On Tue, Aug 18, 2020 at 2:16 PM Aaron Lewis <aaronlewis@xxxxxxxxxx> wrote:
>
> Add support for exiting to userspace on a rdmsr or wrmsr instruction if
> the MSR being read from or written to is in the user_exit_msrs list.
>
> Signed-off-by: Aaron Lewis <aaronlewis@xxxxxxxxxx>
> ---
>
> v2 -> v3
>
> - Refactored commit based on Alexander Graf's changes in the first commit
> in this series. Changes made were:
> - Updated member 'inject_gp' to 'error' based on struct msr in kvm_run.

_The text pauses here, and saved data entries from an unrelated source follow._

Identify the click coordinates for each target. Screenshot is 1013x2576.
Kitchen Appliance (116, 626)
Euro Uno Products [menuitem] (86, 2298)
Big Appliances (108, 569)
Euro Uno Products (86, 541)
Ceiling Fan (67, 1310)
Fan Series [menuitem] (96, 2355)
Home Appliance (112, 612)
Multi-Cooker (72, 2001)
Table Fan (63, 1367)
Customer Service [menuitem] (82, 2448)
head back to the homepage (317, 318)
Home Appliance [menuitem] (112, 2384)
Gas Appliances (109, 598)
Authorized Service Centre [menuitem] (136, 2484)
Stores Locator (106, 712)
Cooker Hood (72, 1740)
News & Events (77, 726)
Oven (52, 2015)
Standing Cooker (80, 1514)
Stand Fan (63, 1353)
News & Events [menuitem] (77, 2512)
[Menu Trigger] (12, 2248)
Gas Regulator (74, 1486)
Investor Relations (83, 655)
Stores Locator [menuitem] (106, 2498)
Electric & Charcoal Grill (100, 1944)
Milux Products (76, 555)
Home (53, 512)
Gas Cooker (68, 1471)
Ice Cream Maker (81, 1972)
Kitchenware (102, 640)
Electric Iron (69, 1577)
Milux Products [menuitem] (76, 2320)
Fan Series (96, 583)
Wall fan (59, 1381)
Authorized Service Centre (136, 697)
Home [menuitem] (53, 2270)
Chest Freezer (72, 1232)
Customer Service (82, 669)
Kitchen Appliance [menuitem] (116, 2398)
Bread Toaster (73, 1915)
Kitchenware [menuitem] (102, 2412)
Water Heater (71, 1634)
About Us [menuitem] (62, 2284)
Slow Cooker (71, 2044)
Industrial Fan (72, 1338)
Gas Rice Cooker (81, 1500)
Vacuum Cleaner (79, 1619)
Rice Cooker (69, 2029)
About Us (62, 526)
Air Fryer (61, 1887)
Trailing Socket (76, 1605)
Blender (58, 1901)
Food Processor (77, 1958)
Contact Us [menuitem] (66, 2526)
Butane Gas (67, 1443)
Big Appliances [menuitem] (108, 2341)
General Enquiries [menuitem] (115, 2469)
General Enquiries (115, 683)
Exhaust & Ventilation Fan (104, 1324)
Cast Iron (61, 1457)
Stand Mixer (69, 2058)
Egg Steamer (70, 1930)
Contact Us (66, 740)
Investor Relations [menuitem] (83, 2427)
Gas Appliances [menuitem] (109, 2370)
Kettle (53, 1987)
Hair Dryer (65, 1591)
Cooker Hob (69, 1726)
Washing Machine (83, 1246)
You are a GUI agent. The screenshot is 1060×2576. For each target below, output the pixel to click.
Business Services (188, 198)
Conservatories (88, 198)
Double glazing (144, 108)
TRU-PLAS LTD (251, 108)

> - Move flag 'vcpu->kvm->arch.user_space_msr_enabled' out of
> kvm_msr_user_space() to allow it to work with both methods that bounce
> to userspace (msr list and #GP fallback). Updated caller functions
> to account for this change.
> - trace_kvm_msr has been moved up and combine with a previous call in
> complete_emulated_msr() based on the suggestion made by Alexander
> Graf <graf@xxxxxxxxxx>.
>
> ---
> @@ -1653,9 +1663,6 @@ static int kvm_msr_user_space(struct kvm_vcpu *vcpu, u32 index,
> u32 exit_reason, u64 data,
> int (*completion)(struct kvm_vcpu *vcpu))
> {
> - if (!vcpu->kvm->arch.user_space_msr_enabled)
> - return 0;
> -
> vcpu->run->exit_reason = exit_reason;
> vcpu->run->msr.error = 0;
> vcpu->run->msr.pad[0] = 0;
> @@ -1686,10 +1693,18 @@ int kvm_emulate_rdmsr(struct kvm_vcpu *vcpu)
> u64 data;
> int r;
>
> + if (kvm_msr_user_exit(vcpu->kvm, ecx)) {
> + kvm_get_msr_user_space(vcpu, ecx);
> + /* Bounce to user space */
> + return 0;
> + }
> +
> +
> r = kvm_get_msr(vcpu, ecx, &data);
>
> /* MSR read failed? See if we should ask user space */
> - if (r && kvm_get_msr_user_space(vcpu, ecx)) {
> + if (r && vcpu->kvm->arch.user_space_msr_enabled) {
> + kvm_get_msr_user_space(vcpu, ecx);
> /* Bounce to user space */
> return 0;
> }
The before and after bounce to userspace is unfortunate. If we can
consolidate the allow/deny list checks at the top of kvm_get_msr(),
and we can tell why kvm_get_msr() failed (e.g. -EPERM=disallowed,
-ENOENT=unknown MSR, -EINVAL=illegal access), then we can eliminate
the first bounce to userspace above. -EPERM would always go to
userspace. -ENOENT would go to userspace if userspace asked to handle
unknown MSRs. -EINVAL would go to userspace if userspace asked to
handle all #GPs. (Yes; I'd still like to be able to distinguish
between "unknown MSR" and "illegal value." Otherwise, it seems
impossible for userspace to know how to proceed.)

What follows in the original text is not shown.